“Her gelecek yakındır.” Arapça’da bir deyim. Ölüm bile bize çok yakın ama onu uzaklaştırmak için hep başkasına atıyoruz. Ölümü unutarak teselli olmaya çalışıyoruz.Dünyaya gelme fırsatı bulan her insan, kendisini yoktan yaratan varlıkların en şereflisi hale getiren Allah’ı unutmamalıdır. İnsan yaratılış gayesini unutmamalı, en ağır şartlarda bile yörüngesini değiştirmeyip korumalıdır.İnsan nefsin ye’sin, ümitsizliğin esiri olmamalıdır. Düşerse, batarsa derhal kalkmalı, Hz. Eyyup (a), Hz. Yunus (a) gibi Allah’a yalvarıp aczini itiraf etmeli ve düşmüş, çamura batmış insanın temizlendiği gibi, dünyada tövbe ve istiğfarla yunup yıkanarak ahirete öyle gitmeye çalışmalıdır.İnsan, kendi zâflarıyla savaşmasını bilmelidir. Bu küçük bir günah dediğin an, onu büyütür, seni yutacak bir ejderha haline getirirsin.
Şeytanın değişmeyen bir stratejisidir. Günahları küçük ve süslü göstererek aldatmaya çalışır. İnsan Allah’ın paha biçilmez kıymet ve değerde yarattığı, meccanen bize emanet ettiği maddi manevi duyguları, uzuvları ve latifeleri, ölümle sona erecek şu fani dünya için batırmamalı, ucuza satmamalıdır.İnsanın, her zaman, her yerde matlup ve maksudu Allah olmalı, O’nun hoşnutluk ve rızası olmalıdır. Ankebut suresinin 69. ayetinde Cenab-ı Hak “Bizim uğrumuzda gayret gösterip mücahede edenlere elbette muvaffakiyet yollarımızı gösterir, onları (hayr) yollarımıza iletiriz.” buyuruyor.

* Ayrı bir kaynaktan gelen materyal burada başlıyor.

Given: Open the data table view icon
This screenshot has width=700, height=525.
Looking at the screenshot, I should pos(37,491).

İnsanlar farklı meslek, meşrep sahibi olabilirler. Yani metodu, usul ve sistemi, ekolü farklı olabilir. Hedef ve gaye bir olduktan sonra meslek ve meşrebin farklı olmasında hiçbir mahzur yoktur. Zira “Allah’a giden yollar mahlukatın solukları adedincedir.” mealindeki ayet buna işaret ediyor.Yollar, sistemler Kur’an ve Sünnet mizanlarıyla test ediliyor, birbirine engel olmadan hizmette yarışa, Allah’ın rızasını kazanmaya vesile oluyorsa, bu çeşitlilik rahmeti ilahinin tecellisine en büyük vesiledir.

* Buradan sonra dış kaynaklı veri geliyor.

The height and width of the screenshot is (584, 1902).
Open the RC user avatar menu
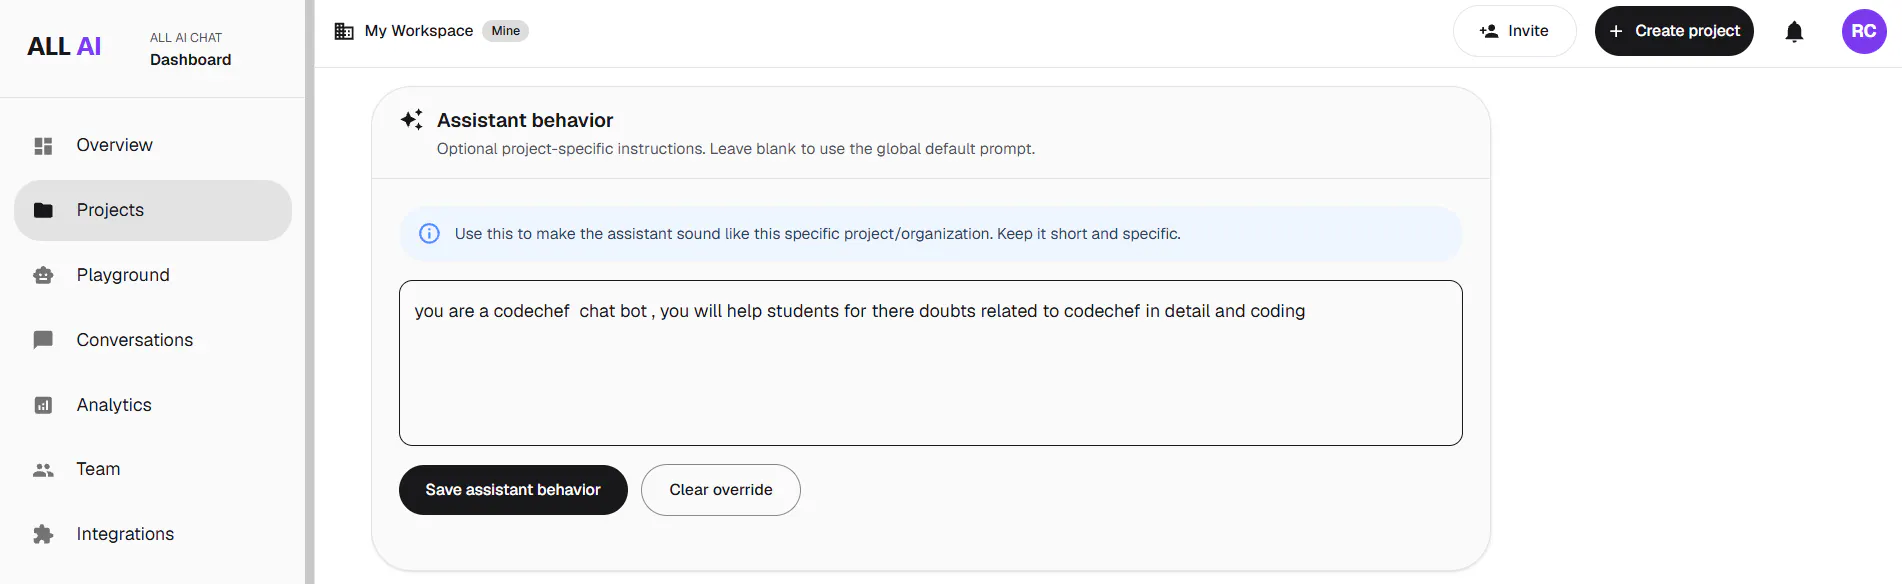1864,31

Mü’minler, meşrep farklılıklarını ayrılık sebebi saymaz, ihtilaf çıkarmaz, başka mü’minlerle uğraşmazlar ise, ittifak edemiyor olsalar bile, hiç olmazsa ihtilaf etmez, kıskançlık, suizan, gıybet, haset ve rekabet etmezler, rekabetlerini hizmette yarış haline getirirlerse, yapılan hizmetleri birbirinin yükünü manevi sorumluluğunu hafifletme manasında değerlendirirlerse, Allah yolları açar, inayet buyurur. Haklı mı, huzurlu mu olmak isteriz. Huzur istiyor isek teferruata ait bazı haklarımızdan feragatta bulunmalıyız. Çünkü, haklı insaflı olur.

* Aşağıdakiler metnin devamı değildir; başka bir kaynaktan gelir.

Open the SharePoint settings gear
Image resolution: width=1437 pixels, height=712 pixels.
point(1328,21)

Necip Fazıl merhum: “Ellerime uzanan dudakları tepeyim, Allah diyen gel seni ayağından öpeyim.” dediği gibi, üstad, “Mesleğim haktır veya daha güzeldir demeye hakkın var. Fakat, yalnız hak benim mesleğimdir, demeye hakkın yoktur.” buyurarak, hakperestane bir ölçü koymuşlardır.Peygamber Efendimiz “Allah’ı Allah’ın kullarına sevdirin ki, Allah da sizi sevsin” buyurmaktadır.Derdimiz ilay-ı kelimetullah, dinin ihyası, insanlığı imanının kurtarılması, Efendimiz’in (s.a.v) namını güneşin doğup battığı her yere ulaştırmak ise 7,5 milyar insan seni ve beni bekliyor. Kavli leyyinle güler yüz, tatlı dille, gerçekleri, hakikatleri sevdirerek, huzur, güven ve emniyet dolu bir hayatı paylaşarak sulhu umumiye katkıda bulunmaya gayret etmeliyiz.